### PROMPT
Tally the lines of the listing that contain the word "apps", then give the total and nothing else.

### RECORDS FOR THIS EXERCISE
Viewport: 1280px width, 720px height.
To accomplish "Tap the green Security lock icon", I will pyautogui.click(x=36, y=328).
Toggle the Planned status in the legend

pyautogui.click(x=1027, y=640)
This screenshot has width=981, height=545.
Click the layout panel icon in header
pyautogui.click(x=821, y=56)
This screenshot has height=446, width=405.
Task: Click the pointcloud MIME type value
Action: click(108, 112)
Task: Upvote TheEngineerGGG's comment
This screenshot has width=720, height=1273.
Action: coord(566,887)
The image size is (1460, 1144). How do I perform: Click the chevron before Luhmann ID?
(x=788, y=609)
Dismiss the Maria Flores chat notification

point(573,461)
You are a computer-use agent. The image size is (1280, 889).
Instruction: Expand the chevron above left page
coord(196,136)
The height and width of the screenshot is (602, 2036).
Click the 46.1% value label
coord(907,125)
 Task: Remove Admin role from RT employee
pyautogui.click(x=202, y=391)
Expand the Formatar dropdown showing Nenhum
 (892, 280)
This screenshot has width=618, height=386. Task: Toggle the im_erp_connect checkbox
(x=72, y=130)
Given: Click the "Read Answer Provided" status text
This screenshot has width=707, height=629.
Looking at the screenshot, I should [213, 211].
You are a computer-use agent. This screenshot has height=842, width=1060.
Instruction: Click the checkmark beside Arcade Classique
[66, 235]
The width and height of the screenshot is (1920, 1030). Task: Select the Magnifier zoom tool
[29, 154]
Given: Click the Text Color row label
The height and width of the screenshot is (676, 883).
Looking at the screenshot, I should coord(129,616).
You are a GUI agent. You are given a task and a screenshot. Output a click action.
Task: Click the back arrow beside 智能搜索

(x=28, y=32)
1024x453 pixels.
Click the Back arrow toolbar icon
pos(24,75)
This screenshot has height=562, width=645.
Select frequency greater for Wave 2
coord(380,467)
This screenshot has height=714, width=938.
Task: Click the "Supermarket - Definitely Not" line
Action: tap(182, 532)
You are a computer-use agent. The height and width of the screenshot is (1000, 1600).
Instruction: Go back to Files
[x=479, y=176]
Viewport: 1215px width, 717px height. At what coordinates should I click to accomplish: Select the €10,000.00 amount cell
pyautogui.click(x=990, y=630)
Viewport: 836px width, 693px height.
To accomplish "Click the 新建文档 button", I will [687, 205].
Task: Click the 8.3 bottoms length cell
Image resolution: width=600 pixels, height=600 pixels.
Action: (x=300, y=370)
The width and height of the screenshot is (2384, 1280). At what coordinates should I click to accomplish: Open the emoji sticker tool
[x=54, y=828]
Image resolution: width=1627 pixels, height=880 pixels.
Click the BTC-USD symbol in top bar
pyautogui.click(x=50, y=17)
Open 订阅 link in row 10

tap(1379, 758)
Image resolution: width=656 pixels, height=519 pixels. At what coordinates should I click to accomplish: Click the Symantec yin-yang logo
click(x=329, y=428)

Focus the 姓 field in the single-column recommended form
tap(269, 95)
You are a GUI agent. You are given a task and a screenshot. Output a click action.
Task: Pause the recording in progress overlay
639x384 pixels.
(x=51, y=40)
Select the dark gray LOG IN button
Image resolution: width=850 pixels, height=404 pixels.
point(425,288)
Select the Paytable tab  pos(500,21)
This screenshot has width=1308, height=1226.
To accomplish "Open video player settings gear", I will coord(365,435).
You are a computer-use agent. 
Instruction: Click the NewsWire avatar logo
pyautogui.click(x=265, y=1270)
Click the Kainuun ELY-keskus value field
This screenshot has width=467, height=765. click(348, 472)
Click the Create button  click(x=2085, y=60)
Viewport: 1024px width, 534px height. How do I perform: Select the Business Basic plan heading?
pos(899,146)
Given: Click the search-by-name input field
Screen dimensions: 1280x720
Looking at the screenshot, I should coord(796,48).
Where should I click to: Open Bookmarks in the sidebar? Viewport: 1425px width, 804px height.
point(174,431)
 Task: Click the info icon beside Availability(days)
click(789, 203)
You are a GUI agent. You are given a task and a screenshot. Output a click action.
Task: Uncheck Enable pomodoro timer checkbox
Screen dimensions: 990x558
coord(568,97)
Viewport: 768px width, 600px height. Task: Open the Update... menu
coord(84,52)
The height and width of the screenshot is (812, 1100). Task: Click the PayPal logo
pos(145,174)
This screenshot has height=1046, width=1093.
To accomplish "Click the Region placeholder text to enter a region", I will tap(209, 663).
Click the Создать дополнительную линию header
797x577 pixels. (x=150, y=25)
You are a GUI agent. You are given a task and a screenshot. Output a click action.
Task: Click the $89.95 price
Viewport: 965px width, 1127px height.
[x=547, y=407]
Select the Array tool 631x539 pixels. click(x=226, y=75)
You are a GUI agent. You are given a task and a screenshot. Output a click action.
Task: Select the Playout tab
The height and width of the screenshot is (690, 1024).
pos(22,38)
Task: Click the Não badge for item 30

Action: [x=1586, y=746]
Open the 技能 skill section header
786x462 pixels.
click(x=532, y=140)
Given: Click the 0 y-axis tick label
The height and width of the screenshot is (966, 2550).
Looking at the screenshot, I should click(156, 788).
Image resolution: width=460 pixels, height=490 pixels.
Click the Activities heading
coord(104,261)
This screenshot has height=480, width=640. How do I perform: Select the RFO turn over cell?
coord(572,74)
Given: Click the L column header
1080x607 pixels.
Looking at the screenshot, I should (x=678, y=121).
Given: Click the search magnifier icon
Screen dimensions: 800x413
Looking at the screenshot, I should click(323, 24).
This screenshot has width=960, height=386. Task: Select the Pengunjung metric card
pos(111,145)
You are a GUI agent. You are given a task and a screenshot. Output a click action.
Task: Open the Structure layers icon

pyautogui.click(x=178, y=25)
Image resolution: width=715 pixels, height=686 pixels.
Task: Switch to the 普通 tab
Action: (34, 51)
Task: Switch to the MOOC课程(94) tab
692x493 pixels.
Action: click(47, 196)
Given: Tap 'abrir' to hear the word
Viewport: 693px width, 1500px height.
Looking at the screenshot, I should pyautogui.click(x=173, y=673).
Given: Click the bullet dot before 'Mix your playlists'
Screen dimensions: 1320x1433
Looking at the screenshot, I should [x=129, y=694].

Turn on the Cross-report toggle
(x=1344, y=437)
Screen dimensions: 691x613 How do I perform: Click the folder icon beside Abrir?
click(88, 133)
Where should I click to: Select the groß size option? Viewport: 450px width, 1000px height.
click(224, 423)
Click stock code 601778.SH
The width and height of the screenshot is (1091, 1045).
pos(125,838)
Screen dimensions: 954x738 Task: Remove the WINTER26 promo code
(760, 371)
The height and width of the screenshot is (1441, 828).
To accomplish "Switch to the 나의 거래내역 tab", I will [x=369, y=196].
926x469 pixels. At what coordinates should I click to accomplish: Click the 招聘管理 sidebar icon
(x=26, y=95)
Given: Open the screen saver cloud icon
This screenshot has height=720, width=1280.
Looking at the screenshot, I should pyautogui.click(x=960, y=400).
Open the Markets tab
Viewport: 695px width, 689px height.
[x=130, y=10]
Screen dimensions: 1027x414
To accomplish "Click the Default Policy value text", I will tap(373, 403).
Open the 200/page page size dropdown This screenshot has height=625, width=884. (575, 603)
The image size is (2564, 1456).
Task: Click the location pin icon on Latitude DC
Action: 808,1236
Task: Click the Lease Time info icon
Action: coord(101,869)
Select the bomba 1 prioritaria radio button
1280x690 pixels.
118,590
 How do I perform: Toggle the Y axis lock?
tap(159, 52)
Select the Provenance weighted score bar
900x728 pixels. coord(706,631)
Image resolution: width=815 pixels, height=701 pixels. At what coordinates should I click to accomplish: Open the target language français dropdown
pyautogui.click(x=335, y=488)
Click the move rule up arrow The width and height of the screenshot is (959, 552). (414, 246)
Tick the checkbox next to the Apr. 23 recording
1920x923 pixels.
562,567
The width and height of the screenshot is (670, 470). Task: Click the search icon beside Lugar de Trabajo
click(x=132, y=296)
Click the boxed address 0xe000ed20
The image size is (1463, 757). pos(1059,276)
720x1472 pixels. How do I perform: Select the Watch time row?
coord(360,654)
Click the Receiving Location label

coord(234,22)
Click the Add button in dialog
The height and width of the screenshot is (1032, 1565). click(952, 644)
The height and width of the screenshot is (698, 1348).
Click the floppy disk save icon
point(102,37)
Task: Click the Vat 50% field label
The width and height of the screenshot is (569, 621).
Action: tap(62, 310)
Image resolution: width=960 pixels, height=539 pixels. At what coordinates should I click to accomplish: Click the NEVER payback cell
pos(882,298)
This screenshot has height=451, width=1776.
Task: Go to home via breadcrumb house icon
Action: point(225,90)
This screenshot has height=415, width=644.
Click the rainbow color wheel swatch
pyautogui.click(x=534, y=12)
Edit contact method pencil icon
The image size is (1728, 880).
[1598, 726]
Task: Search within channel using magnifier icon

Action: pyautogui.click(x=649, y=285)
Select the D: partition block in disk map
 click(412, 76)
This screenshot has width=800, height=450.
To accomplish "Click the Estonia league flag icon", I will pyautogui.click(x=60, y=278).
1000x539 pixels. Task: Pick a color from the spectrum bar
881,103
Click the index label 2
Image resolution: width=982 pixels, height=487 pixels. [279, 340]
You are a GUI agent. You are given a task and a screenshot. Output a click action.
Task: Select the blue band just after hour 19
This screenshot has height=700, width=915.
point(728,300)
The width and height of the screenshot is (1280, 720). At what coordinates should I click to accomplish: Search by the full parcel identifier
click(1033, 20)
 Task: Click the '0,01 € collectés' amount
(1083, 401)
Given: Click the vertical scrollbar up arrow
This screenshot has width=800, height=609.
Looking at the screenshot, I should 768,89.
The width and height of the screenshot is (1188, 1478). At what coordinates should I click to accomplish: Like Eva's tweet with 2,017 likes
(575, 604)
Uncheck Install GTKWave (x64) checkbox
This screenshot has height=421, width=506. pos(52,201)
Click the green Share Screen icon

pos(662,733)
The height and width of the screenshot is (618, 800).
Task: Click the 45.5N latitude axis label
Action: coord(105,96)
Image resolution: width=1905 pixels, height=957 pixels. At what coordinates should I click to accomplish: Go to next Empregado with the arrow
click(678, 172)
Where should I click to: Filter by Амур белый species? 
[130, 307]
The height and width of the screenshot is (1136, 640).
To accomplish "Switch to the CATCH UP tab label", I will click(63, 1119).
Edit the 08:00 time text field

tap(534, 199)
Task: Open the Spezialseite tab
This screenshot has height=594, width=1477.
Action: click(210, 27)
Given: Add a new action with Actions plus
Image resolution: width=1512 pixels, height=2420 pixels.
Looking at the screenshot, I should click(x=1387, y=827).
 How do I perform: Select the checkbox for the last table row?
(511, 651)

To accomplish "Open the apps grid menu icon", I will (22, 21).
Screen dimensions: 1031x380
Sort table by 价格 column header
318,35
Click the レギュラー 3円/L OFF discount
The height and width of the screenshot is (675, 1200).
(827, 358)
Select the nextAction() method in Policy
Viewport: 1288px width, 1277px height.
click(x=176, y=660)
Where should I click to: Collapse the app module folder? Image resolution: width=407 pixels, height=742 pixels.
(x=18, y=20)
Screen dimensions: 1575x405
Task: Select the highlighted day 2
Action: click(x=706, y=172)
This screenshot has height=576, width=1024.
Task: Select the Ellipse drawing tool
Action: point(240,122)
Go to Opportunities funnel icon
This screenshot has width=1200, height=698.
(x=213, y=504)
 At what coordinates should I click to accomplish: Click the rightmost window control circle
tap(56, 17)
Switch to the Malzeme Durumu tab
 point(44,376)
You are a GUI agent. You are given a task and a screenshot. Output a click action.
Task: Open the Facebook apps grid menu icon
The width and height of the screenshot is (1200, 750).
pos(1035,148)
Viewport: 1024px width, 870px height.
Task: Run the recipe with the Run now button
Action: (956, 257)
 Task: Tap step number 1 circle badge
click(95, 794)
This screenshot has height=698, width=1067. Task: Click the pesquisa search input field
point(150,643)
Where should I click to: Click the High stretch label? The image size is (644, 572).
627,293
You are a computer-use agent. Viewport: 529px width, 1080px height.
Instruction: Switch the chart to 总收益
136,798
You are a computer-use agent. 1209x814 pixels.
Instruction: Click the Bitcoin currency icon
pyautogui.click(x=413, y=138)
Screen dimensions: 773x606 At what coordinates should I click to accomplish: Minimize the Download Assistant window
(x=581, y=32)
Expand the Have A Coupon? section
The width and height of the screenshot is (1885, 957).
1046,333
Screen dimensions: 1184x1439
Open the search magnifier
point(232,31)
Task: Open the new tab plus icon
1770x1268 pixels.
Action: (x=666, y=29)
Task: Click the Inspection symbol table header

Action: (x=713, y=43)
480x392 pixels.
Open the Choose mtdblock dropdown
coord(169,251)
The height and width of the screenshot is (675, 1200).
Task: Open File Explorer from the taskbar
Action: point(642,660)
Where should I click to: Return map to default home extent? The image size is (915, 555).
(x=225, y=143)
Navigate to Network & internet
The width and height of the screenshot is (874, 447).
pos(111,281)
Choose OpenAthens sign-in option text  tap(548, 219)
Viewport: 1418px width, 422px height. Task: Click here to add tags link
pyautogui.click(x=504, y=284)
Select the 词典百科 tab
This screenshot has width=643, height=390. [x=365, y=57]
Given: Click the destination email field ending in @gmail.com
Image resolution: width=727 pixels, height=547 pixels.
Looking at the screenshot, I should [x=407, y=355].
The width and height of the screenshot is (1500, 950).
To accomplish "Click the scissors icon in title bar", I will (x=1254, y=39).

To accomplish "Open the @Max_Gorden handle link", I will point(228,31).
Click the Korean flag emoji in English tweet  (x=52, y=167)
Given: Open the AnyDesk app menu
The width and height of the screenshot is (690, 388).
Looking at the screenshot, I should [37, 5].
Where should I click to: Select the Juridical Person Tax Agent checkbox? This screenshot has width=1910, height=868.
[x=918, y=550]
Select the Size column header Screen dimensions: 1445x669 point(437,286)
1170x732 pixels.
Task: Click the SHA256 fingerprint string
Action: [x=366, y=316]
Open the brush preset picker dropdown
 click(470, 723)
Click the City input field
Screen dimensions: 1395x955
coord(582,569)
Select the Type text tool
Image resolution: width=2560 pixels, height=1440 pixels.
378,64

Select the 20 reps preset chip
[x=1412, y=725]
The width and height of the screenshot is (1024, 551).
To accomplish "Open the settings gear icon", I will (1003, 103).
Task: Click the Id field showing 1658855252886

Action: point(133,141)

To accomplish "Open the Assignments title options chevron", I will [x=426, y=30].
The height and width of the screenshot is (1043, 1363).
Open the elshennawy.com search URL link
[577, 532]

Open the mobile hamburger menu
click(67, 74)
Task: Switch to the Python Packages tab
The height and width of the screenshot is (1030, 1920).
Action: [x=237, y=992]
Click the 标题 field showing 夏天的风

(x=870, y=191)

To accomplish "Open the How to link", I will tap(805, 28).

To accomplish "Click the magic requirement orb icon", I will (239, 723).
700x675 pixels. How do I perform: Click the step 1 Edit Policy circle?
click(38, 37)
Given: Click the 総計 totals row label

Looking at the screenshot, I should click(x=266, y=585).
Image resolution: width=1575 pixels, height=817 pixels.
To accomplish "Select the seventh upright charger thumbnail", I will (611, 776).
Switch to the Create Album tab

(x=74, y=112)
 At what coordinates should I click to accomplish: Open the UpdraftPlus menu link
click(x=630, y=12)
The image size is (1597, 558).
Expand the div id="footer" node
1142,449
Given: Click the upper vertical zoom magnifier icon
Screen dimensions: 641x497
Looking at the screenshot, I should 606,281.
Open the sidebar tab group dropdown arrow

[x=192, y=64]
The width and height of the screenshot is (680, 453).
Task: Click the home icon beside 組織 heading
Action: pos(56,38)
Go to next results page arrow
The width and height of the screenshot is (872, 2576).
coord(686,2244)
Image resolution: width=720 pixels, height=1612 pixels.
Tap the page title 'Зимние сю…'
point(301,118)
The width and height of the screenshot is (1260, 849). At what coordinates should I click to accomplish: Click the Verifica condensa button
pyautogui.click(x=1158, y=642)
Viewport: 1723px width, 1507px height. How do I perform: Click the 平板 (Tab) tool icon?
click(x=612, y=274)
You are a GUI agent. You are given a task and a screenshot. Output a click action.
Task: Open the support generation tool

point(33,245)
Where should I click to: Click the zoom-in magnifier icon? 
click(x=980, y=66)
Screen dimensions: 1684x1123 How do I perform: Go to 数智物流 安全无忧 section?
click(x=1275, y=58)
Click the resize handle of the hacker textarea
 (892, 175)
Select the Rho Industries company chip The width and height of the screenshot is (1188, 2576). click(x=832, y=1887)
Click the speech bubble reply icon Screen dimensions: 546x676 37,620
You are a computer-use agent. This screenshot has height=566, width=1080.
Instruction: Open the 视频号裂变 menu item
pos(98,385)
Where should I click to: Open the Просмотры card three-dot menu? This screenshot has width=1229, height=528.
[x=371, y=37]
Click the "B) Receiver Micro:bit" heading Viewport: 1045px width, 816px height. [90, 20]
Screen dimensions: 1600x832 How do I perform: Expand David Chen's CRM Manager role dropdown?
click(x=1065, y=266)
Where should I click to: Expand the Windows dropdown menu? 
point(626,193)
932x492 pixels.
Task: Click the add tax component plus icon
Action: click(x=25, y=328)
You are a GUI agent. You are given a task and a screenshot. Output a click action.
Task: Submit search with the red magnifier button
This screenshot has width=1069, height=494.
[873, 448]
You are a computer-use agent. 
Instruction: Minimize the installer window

### EXPECTED OUTPUT
2